Embora tenha havido progressos na participação feminina no mercado de trabalho e em posições de liderança, muitas mulheres ainda enfrentam dificuldades para discutir abertamente sobre dinheiro. O fato de que o assunto finanças pessoais muitas vezes é negligenciado é influenciado por fatores culturais, disparidade salarial e até mesmo a maneira como as meninas são educadas desde cedo. No âmbito do Dia Internacional da Mulher, especialistas destacam a relevância de abordar a independência financeira como um elemento essencial para a autonomia feminina.
Segundo o educador financeiro Fábio Andrades Louzada, as mulheres historicamente receberam pouco incentivo para se envolverem nas decisões financeiras, e isso ainda se reflete na maneira como muitas gerenciam o dinheiro na vida adulta.

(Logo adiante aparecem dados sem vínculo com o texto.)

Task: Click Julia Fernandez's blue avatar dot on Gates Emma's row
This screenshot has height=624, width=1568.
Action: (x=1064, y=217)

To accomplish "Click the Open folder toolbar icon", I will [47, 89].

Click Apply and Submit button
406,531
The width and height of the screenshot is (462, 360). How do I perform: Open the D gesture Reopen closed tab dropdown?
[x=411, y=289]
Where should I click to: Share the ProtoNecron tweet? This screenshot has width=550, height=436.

“Muitas mulheres cresceram ouvindo que alguém cuidaria das finanças por elas, fosse o pai, o marido ou outro membro da família. Isso criou uma distância cultural em relação ao dinheiro, como se esse não fosse um assunto que elas precisassem dominar”, explica.
Mudanças lentas
Essa realidade vem mudando, mas ainda existem desafios importantes. Segundo o especialista, a independência financeira vai muito além de ter renda própria, envolve conhecimento, planejamento e participação ativa nas decisões sobre o próprio patrimônio.
“Independência financeira não significa apenas ganhar dinheiro, mas entender como ele funciona. Quando a mulher conhece suas finanças, organiza seu orçamento e aprende a investir, ela ganha liberdade para tomar decisões com mais segurança”, afirma Louzada.